Captivating Croatia

mediterranean gem

Captivating Croatia

vibrant A panoramic view of Opatija.

Once is never enough when it comes to savouring Croatia. Lying on the Adriatic coast, it is hard to believe this is a land wounded by a tumultuous past for centuries. Fortunately, no scars remain. Only vibrancy and joie-de-vivre. The landscape is resplendent with islands, churches, beaches and cliffs. The sun is particularly generous and Croatia is shining brighter than ever.

We arrived at Opatija, the town which was once the multi-cultural hub of the Austrian-Hungarian empire. Located in the Kvarner Riviera, it stretches around the foothills of Mount Ucka. Come summer or winter, it’s a tourist’s delight, thanks to its sub-tropical climates.

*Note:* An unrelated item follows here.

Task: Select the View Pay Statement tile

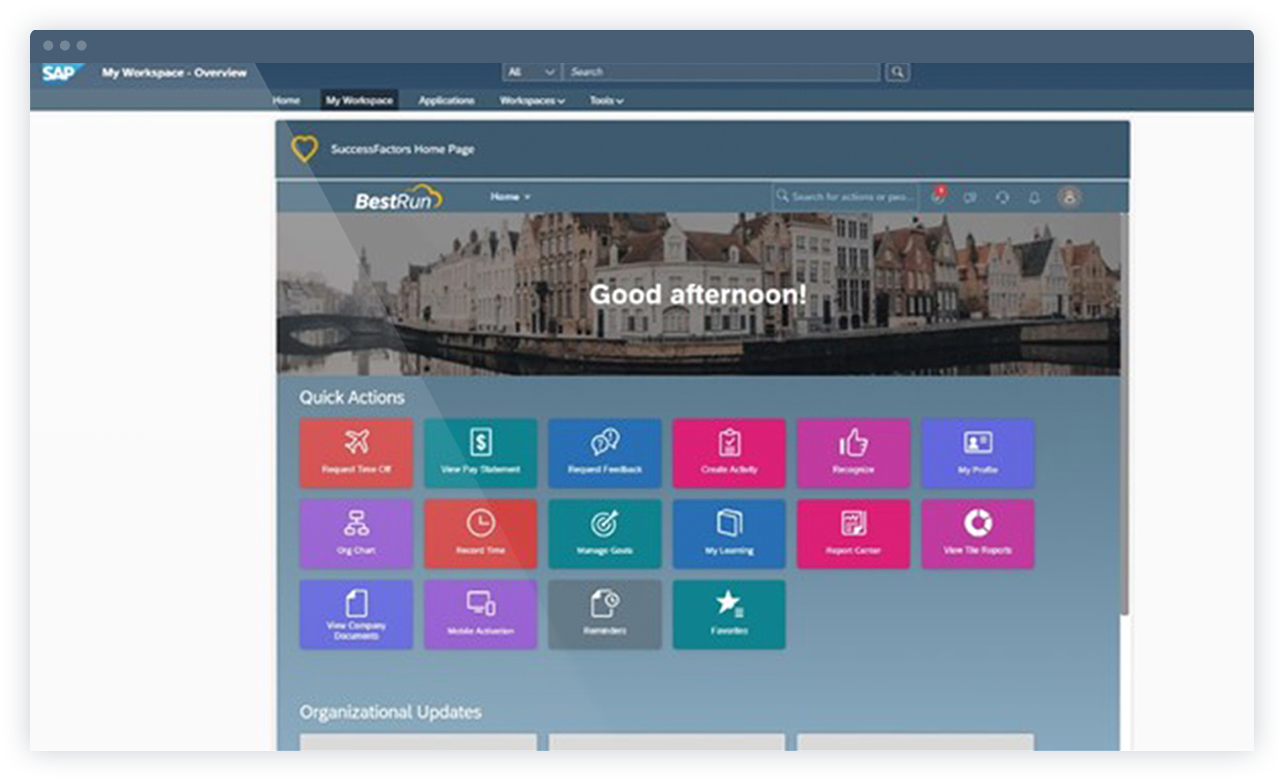Action: coord(481,453)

Baroque style of architecture is etched on its villas and palaces. We met Prof Ante Stampalija from the Opatija tourism who acquainted us with the town and its cuisine. Opatija is indeed a hot destination in Europe with its 1185 islands. Its seaside promenade, parks and beaches are a hub of activity with yachtsmen, sunbathers and joggers.

Blessed with natural beauty

Opatija is also the gateway to Istria, which was our next stop and a secret, waiting to be explored. It is a winner every way. On one hand, you have the tranquillity of the inland and on the other, the proximity to the sea. The territory is laced with rich forests and studded with vineyards, olive trees, pastures and orchards. For seafood lovers, the catch is right here!

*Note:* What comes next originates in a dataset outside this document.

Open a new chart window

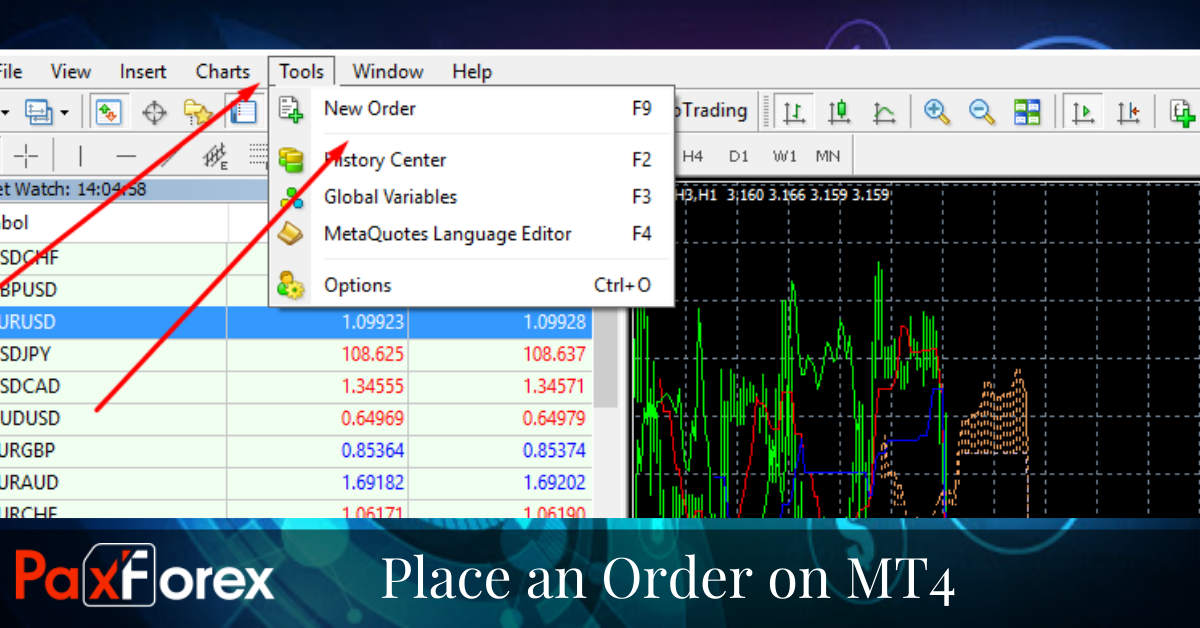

Ozren Grbavcic from the Istria Tourist Board took us to the hills dotted with medieval towns. One such town was Motovun. This was our tryst with the past. The fortification dated back to the 12th and 13th century. The historical coat of arms on the building facades and the Venetian influence in the form of the lion with the closed book were memorable. The cobblestone streets transported us from one century to another! Beneath the hills, there were villas and vacation houses. The surreal sylvan retreat.

Motovun was particularly blessed. With truffle rich forests, olive gardens, wild asparagus and vineyards. It was fascinating  how truffle hunting is done with the help of specially trained dogs. “Truffles decide when it wants to be found,” Ozren informed us. No Istrian experience is complete without a date with its gastronomy. Which was why it was time for us to imbibe the art of tasting the extra virgin olive oil. We visited a traditional Istrian house, the Ipsa family olive plantation in Livade. Our hostess laid out the ‘Merenda’ (a mid-afternoon snack) comprising sardines, sun-dried tomatoes, figs, eggs with truffle and brushetta. This was countryside in its finest flavours.  

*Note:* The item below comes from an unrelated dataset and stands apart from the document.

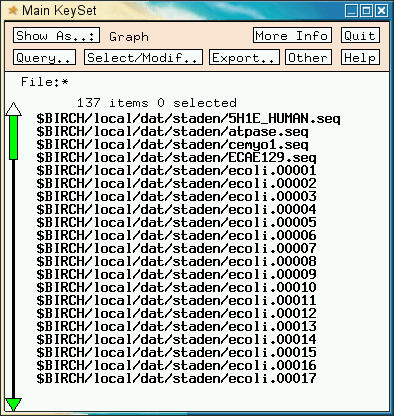Select the ECAE129.seq entry
This screenshot has height=416, width=394.
(176, 158)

Bicycle, wine and olive-oil treks are becoming increasingly popular here. We got on to the long winding roads which took us to the artists’ colony of Groznjan with its galleries, curio shops and studios. It was a close encounter with a town that had risen like the phoenix after surviving the bubonic plague, and much later after it was abandoned by Italian residents. As we moved on, the landscape kept changing and the coast got closer. At Porec, stood the Euphrasius Basilica, one of the most magnificent Byzantine churches in Europe. As the day drew to a close, we entered Rovinj, the traditional Venetian fishing port. The houses were built closely due to lack of space.

The streets were narrow and the chimneys unusual. And in the vast expanse of the blue sea, the yachts and smaller boats rubbed shoulders. As the sun set and dusk descended, there wasn’t a more poignant place to be in as in Rovinj.

Our final stop in Croatia was Zagreb. The railway station itself was beguiling. On the streets, the Gothic cathedrals stood tall. It didn’t take much to discover that all roads do not lead to Rome but to Ban Josip Jelacic Square, the city’s landmark. The greenery was in the shape of a horse shoe. We stopped at the Mandusevac Fountain and its wishing well. Busts of Croatian personalities towered the Zrinjevac Park. The blue trams zoomed past, and the Central Market was crowded.

A pharmacy caught our attention. It has been open for business since the 14th century. Interestingly, Niccolo Alighieri, grandson of Dante, worked here as pharmacist. St Mark’s Square with Church of St Mark and the muti-coloured tiles on its roof with the coats of arms came alive from the picture postcard. Soon, it was time to take a stroll on the Strossmayer Promenade…

Croatia is not all about walls and beaches. It is also about its people — simple, warm and hospitable. They are multi-lingual and proud of their heritage and of its coast and inland, which they call the blue and the green Mediterranean. A coast tough to leave even after you leave!